Abstract

AbstractThe Upper Mississippian (ca. 325 Ma) Pride Shale and Glady Fork Member in the Central Appalachian Basin comprise an upward‐coarsening, ca. 60‐m‐thick succession of prodeltaic‐delta front, interlaminated fine‐grained sandstones and mudstones gradational upwards into mouth‐bar and distributary‐channel sandstones. Analysis of laminae bundling in the Pride Shale reveals a hierarchy of tidal cycles (semi‐diurnal, fortnightly neap‐spring) and a distinct annual cyclicity resulting from seasonal fluvial discharge. These tidal rhythmites thus represent high‐resolution chronometers that can be used in basin analysis. Annual cycles average 10 cm in thickness, thus the bulk of the Pride Shale‐Glady Fork Member in any one vertical section is estimated to have accumulated in ca. 600 years.
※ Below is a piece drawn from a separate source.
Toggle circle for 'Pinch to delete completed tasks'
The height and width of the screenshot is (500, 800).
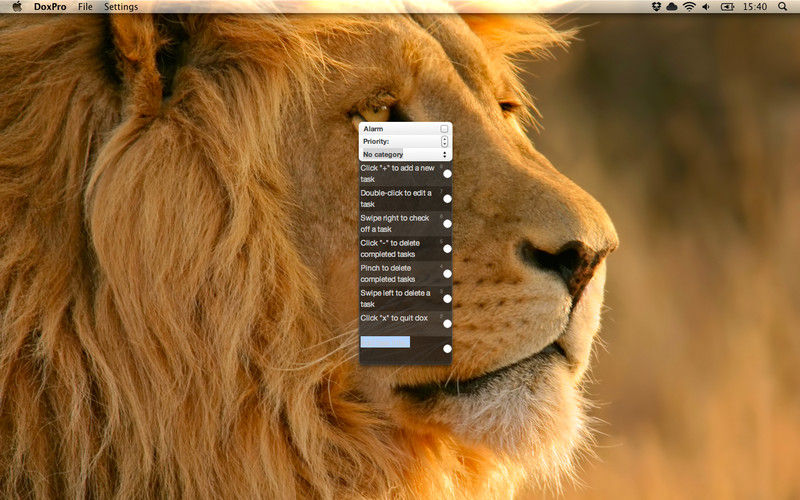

Progradational clinoforms are assumed to have had dips of 0.3–3° with a median dip of 1.7°; the latter infilled a NE‐SW oriented foreland trough up to 300 km long by 50 km wide in the relatively short time period of 90 kyr. The total volume of sediment in the Pride basin is ca. 900 km3 which, for an average sediment density of 2700 kg m−3, equates to a total mass of ca. 2.4 × 106 Mt. Thus, mass sediment load can be estimated as 27 Mt yr−1. For a drainage basin area of 89 000 km2, based on the scale of architectural channel elements and cross‐set thicknesses in the incised‐valley‐fill deposits of the underlying Princeton Formation, suspended sediment yields are estimated at ca. 310 t km−2 yr−1 equating to a mechanical denudation rate of ca. 0.116 mm yr−1. Calculated sediment yields and inferred denudation rates are comparable to modern rivers such as the Po and Fly and are compatible with a provenance of significant relief and a climate characterized by seasonal, monsoonal discharge. Inferred denudation rates also are consistent with average denudation rates for the Inner Piedmont Terrane of the Appalachians based on flexural modelling. The integration of stratigraphic architectural analysis with a novel chronometric application highlights the utility of sedimentary archives as a record of Earth surface dynamics.